This past week has been a shameful example of that.  With the death of Antonin Scalia, the country lost one of the longest serving justices of the supreme court, a wife lost her husband of 55 years, and children and grandchildren lost their father and grandfather. But what we used to call "respect" for the dead, or at least a respect for the grieving was lost. Before the body was cold, both sides started arguing about his replacement. Even more shamefully, those that had a different world view of Justice Scalia's views couldn't wait to express those differences in the crassest of terms.








Enter Ruth Bader Ginsburg.  As Scalia was a champion for the right, Ginsburg is the icon for the left on the supreme court. That they should like each other may be surprising. That they considered each other best friends and socialized outside of work is remarkable.  Yet many stories abound about their friendship, and their true fondness for each other. 

They vacationed together, got together for holidays, and even helped each others in their written dissents and opinions on the court.

Yet even in his truly biting dissents from court decisions, such as the landmark court approval for same sex marriage last year, Scalia attacked his friend's opinions - but not his friend. It has even been said that Ginsburg looked forward to reading his dissents because even though they could be blistering in their rhetoric, they helped her to see the weaknesses in her own arguments and helped her to become better in making her own written opinions.

Last week Justice Ginsburg wrote of her friend :

 From our years together at the D.C. Circuit, we were best buddies. We disagreed now and then, but when I wrote for the Court and received a Scalia dissent, the opinion ultimately released was notably better than my initial circulation. Justice Scalia nailed all the weak spots—the 'applesauce' and 'argle bargle'—and gave me just what I needed to strengthen the majority opinion. He was a jurist of captivating brilliance and wit, with a rare talent to make even the most sober judge laugh. The press referred to his 'energetic fervor,' 'astringent intellect,' 'peppery prose,' 'acumen,' and 'affability,' all apt descriptions. He was eminently quotable, his pungent opinions so clearly stated that his words never slipped from the reader’s grasp.
"Justice Scalia once described as the peak of his days on the bench an evening at the Opera Ball when he joined two Washington National Opera tenors at the piano for a medley of songs. He called it the famous Three Tenors performance. He was, indeed, a magnificent performer. It was my great good fortune to have known him as working colleague and treasured friend."

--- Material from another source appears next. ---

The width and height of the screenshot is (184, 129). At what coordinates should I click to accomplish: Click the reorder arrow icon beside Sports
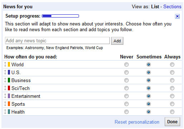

Ginsburg and Scalia were both born in the 1930s - a time when the nation was struggling through the Great Depression, only to find itself in the middle of a major war a few years after that. They grew up knowing what real struggle and hard work was - and maybe that is why they knew how to appreciate each other's accomplishments and talents despite their glaringly opposite political views and philosophies. The grace Justice Ginsburg has shown this week is inspirational and elegant - two qualities that escape the capabilities of a generation of spoiled millenials used to getting their participation trophies and having the world pay attention to their incessant entitled whining.

There will be a huge battle to fill the seat of Justice Scalia ( as if anyone could) over the next few months. And more ugliness will abound.  But perhaps for now, we can marvel at the friendship of these two unlikely "best buddies" and make an effort to be as magnanimous as Justice Ginsburg was this week.  I disagree with her on just about everything, but she has proven herself to be a true class-act.